RECORDS SHOWN
----

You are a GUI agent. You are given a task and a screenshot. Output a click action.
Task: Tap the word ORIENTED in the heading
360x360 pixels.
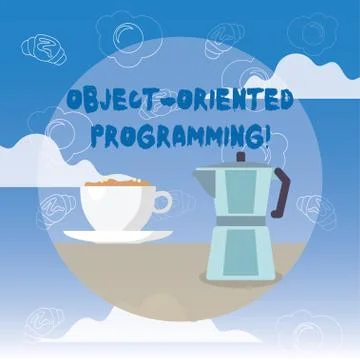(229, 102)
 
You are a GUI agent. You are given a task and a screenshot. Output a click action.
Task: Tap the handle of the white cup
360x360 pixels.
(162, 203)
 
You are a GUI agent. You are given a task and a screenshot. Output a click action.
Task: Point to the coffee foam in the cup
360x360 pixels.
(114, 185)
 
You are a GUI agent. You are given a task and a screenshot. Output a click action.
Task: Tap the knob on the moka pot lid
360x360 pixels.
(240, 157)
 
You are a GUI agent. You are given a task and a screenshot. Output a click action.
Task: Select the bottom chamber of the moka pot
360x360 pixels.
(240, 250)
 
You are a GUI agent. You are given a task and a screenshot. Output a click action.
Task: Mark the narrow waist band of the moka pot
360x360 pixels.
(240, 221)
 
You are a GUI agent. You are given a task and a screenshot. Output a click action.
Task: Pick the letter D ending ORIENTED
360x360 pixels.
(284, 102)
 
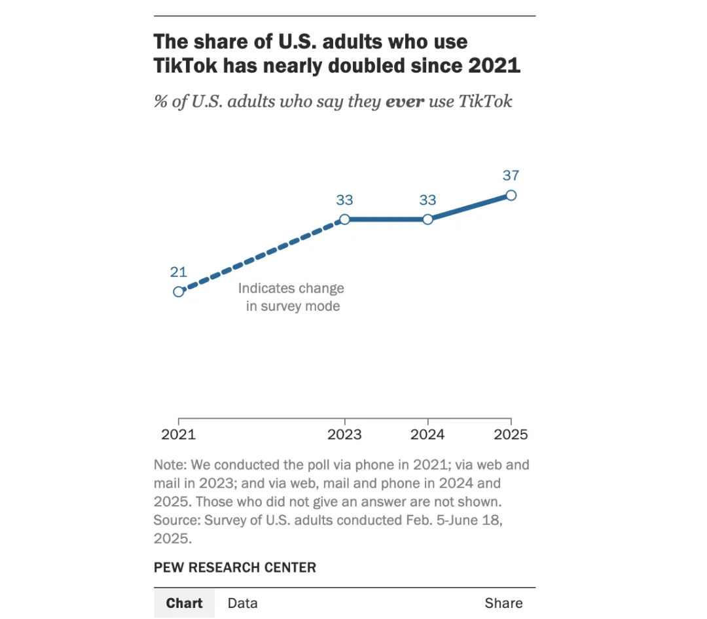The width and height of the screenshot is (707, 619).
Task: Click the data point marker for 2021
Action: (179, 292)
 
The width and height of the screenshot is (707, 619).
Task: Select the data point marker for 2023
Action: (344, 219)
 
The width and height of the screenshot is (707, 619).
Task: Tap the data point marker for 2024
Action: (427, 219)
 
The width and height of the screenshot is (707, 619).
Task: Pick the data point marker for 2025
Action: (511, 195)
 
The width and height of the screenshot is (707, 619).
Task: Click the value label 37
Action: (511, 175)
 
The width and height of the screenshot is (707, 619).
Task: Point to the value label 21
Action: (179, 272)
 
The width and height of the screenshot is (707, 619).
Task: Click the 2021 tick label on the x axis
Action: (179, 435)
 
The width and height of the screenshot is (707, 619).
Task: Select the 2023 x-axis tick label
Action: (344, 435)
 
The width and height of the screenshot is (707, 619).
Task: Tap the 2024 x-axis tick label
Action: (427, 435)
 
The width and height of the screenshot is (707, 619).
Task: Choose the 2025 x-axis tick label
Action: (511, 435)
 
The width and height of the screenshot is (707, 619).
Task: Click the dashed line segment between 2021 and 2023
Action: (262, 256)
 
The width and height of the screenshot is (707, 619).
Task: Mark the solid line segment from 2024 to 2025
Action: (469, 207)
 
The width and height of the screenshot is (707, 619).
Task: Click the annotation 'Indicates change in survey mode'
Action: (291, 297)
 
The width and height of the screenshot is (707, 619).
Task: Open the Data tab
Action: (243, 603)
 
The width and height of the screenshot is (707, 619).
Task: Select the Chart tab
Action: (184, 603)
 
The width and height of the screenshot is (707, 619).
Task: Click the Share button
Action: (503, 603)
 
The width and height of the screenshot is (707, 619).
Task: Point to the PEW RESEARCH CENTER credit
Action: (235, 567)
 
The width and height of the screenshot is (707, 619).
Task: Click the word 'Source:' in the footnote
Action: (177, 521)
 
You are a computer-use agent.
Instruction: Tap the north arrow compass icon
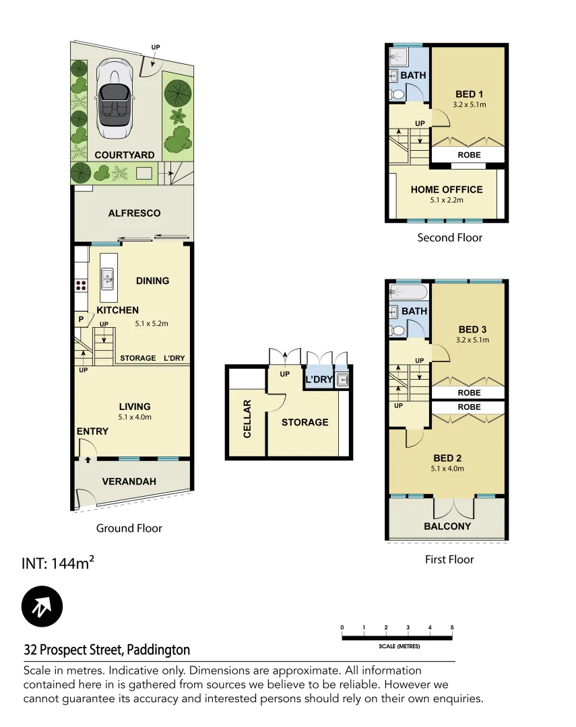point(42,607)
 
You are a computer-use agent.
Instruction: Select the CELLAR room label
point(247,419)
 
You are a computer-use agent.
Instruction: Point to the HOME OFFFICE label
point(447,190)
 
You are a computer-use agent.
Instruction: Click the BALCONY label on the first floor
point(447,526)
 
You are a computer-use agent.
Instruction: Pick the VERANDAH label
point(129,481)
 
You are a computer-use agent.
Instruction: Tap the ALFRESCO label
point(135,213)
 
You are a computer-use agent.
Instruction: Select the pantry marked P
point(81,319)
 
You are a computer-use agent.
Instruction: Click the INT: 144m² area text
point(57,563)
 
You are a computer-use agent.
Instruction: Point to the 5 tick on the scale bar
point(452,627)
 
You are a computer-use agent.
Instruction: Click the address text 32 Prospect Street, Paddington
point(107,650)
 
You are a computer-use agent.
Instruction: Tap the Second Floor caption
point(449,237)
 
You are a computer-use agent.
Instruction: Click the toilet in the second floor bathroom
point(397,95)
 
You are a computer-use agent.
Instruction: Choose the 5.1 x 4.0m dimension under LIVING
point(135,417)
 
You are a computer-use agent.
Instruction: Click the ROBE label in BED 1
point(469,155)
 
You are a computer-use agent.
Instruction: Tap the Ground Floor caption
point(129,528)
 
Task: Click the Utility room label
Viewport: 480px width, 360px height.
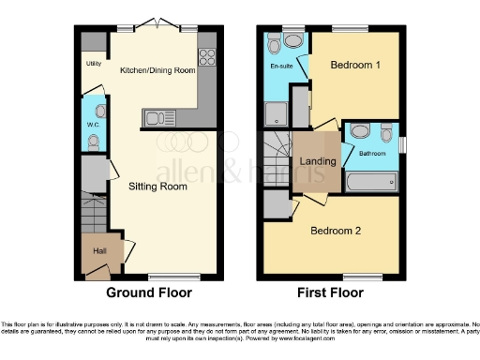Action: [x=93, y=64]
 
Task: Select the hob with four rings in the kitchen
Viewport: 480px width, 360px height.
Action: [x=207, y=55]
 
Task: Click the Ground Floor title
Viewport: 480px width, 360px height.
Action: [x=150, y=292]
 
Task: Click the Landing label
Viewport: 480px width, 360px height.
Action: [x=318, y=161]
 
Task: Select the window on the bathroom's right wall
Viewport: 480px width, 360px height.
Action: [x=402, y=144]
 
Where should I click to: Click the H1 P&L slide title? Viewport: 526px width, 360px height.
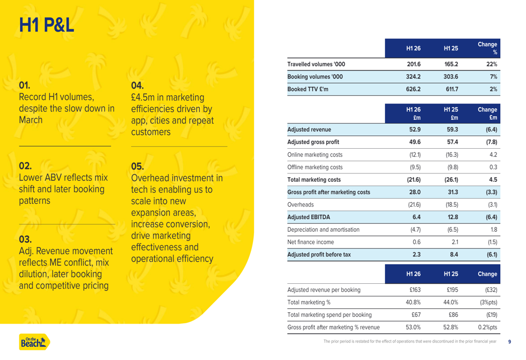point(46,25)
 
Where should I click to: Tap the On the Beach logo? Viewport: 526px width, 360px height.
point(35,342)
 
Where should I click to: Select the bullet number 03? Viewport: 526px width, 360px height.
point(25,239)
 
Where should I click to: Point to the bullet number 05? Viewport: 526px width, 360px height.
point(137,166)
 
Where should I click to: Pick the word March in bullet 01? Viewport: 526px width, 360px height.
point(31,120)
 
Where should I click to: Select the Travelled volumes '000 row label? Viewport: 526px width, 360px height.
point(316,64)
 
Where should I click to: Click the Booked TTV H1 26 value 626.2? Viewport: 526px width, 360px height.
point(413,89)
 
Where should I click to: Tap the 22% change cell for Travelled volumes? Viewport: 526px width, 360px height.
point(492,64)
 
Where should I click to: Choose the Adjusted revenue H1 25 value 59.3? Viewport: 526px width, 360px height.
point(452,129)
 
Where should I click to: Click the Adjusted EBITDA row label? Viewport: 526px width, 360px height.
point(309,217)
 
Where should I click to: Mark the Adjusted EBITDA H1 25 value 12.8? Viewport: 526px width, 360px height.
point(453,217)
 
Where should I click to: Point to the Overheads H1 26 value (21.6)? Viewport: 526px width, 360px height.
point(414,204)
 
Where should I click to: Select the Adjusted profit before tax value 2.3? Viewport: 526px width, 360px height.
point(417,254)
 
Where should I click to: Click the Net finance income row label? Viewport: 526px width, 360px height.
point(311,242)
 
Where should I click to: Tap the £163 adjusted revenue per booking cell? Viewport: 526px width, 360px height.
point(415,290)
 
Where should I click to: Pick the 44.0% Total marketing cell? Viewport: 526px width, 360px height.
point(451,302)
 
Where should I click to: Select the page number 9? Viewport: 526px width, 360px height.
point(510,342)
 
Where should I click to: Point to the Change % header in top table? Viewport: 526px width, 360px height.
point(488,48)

----

Reproduce the entries word for word, from the very start through the line containing "Action: (179, 292)", with that line included. Leave out the pictures.

ANSWER FOR THE TASK
You are a GUI agent. You are given a task and a screenshot. Output a click action.
Task: Tap the word ORIENTED in the heading
360x360 pixels.
(229, 102)
 
You are a GUI agent. You are given a task and a screenshot. Output a click action.
Task: Tap the handle of the white cup
360x360 pixels.
(162, 203)
 
You are a GUI agent. You are given a task and a screenshot. Output a click action.
Task: Point to the coffee foam in the cup
360x360 pixels.
(114, 185)
 
You are a GUI agent. You are given a task and a screenshot. Output a click action.
Task: Tap the knob on the moka pot lid
360x360 pixels.
(240, 157)
 
You are a GUI agent. You are given a task and a screenshot. Output a click action.
Task: Select the bottom chamber of the moka pot
360x360 pixels.
(240, 250)
 
You are a GUI agent. You are given a task and a screenshot. Output a click action.
Task: Mark the narrow waist band of the moka pot
360x360 pixels.
(240, 221)
 
You are a GUI agent. You are given a task and a screenshot. Output a click action.
Task: Pick the letter D ending ORIENTED
360x360 pixels.
(284, 102)
 
The width and height of the screenshot is (707, 619).
Task: Click the data point marker for 2021
Action: (179, 292)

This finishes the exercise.